A Pakistani court ordered the arrest on Friday of an exiled brother of former prime minister Nawaz Sharif, both of whom aim to return home next week to mount a campaign to end embattled President Pervez Musharraf's rule.
Authorities have rounded up hundreds of supporters of two-time prime minister Nawaz Sharif and his politician brother, Shahbaz, apparently in the hope of thwarting big welcome rallies if and when the two end seven years of exile on Monday.
The return of the prime minister he ousted in 1999 is a serious challenge for Musharraf, whose popularity has been sliding as he prepares to try to get re-elected by the national and provincial assemblies between September 15 and October 15.
He aims to hold a general election around the year-end.
"There's complete panic in government ranks," said a spokesman for Sharif, Ahsan Iqbal.
With political tension rising, a senior U.S. official arrived to prepare for a scheduled "strategic dialogue" session next week.
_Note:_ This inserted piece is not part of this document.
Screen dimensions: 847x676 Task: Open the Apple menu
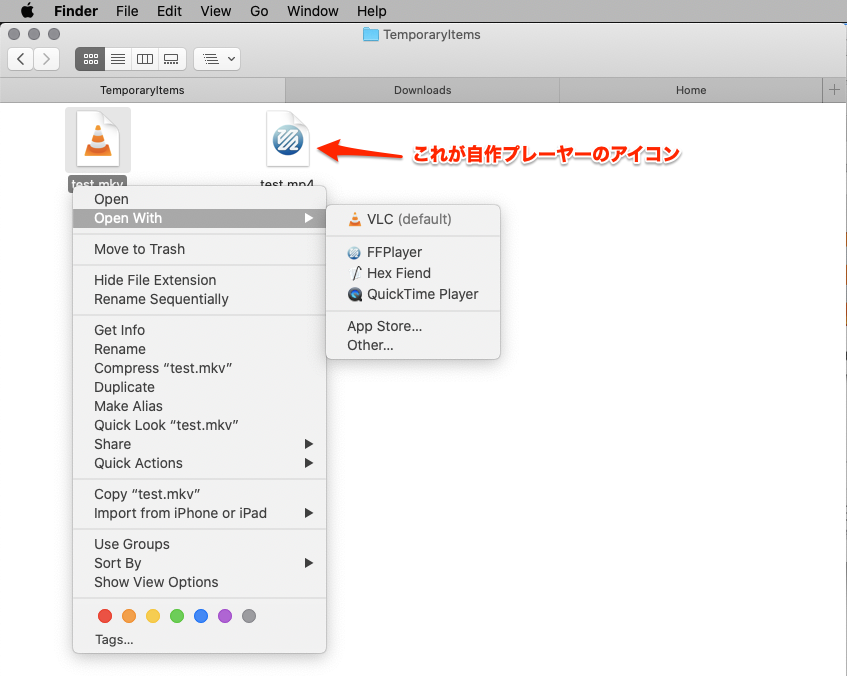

U.S. Assistant Secretary of State Richard Boucher is likely to meet Musharraf for talks.
The United States is keen to ensure nuclear-armed Pakistan sustain efforts in the global war on terrorism and has been encouraging army chief Musharraf to work with liberal-minded former prime minister Benazir Bhutto.
Musharraf has been negotiating with Bhutto on a package of proposals that would likely see Musharraf quitting his post as army chief to become a civilian president, and Bhutto being cleared of corruption charges and coming back for elections.